O potencial de dano é duplo: tais narrativas padrão partilham os aspectos “palatáveis” ou “confortáveis” do conhecimento e experiência cultural indígena, em vez da realidade mais complexa; e também tem o potencial de amplificar o racismo.
“Eu estava olhando os comentários em uma postagem mais recente do Bush Legend. Vemos os mesmos comentários racistas que sabemos que a máfia faz online. Vemos que eles também se aplicam novamente a uma pessoa com inteligência artificial”, diz ele.
Toby Walsh, pesquisador premiado e professor científico de inteligência artificial na Universidade de Nova Gales do Sul, diz que a IA é treinada para reproduzir informações e representá-las em conjuntos de dados de grande escala com preconceitos integrados, o que significa que não é imune a conteúdo racista ou prejudicial.

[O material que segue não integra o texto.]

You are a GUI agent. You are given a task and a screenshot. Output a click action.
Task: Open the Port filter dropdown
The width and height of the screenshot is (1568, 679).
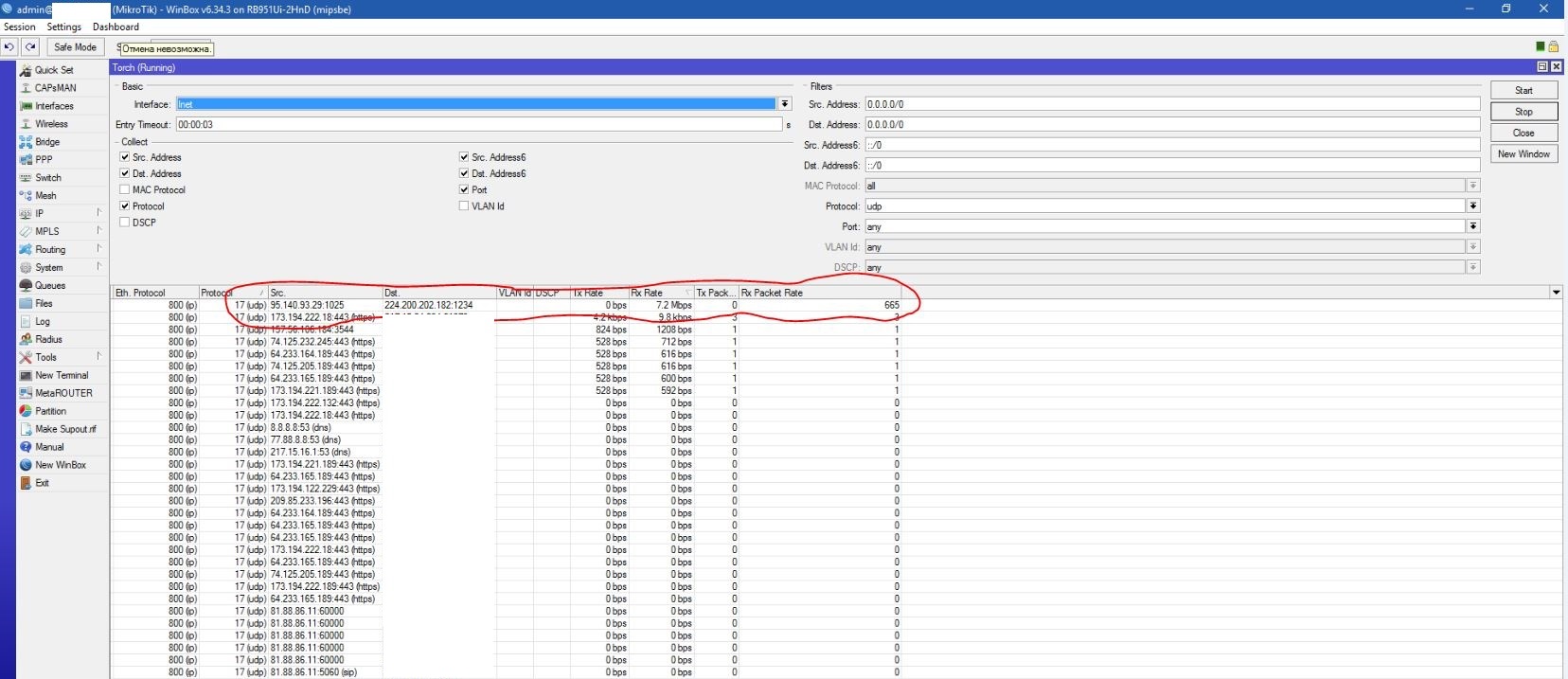coord(1473,226)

“Eles carregarão os preconceitos desses dados de treinamento”, diz ele. “Certos grupos podem ser estereotipados porque os dados de vídeo ou imagem que existem nesse grupo on-line são um tanto estereotipados. Portanto, vamos perpetuar esse estereótipo no futuro.”
O Guardian Australia tentou entrar em contato com o criador da página por meio de várias contas de mídia social e e-mail, mas ainda não recebeu resposta.

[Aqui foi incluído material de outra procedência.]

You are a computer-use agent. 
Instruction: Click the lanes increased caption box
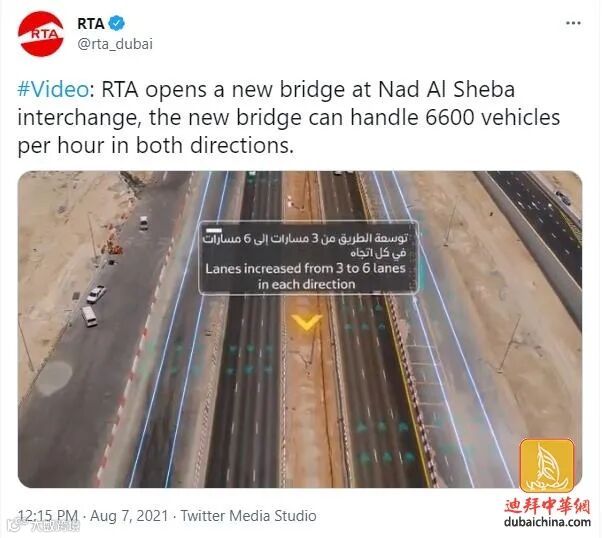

A conta Bush Legend aparentemente abordou as críticas através do seu avatar, dizendo que a página não procura “representar qualquer cultura ou grupo”. “Este canal é simplesmente sobre histórias de animais”, disse a criação da IA em um vídeo na semana passada.
Ele prosseguiu dizendo que a página “não pede dinheiro, doações ou apoio” e que o conteúdo é “gratuito para visualização”, sugerindo que as pessoas “rolem” se não gostarem. Os plug-ins anteriores pediam que seus seguidores se inscrevessem por US$ 2,99 por mês.
Meta foi contatada para mais comentários.
Walsh diz que embora a literacia digital possa ajudar os utilizadores a identificar conteúdos de IA, os “indicadores” que ajudam a identificá-los são cada vez mais difíceis de detectar. “Se não for agora, num futuro muito próximo, será quase impossível identificar por si mesmo se isso era real ou falso”, diz Walsh.
“Costumávamos acreditar nas coisas que víamos, porque antes as coisas que víamos eram em grande parte reais.
“Agora não é difícil falsificar coisas. É incrivelmente fácil falsificar coisas de uma forma muito convincente, por isso vamos ultrapassar os limites entre o que é verdadeiro e o que é falso.”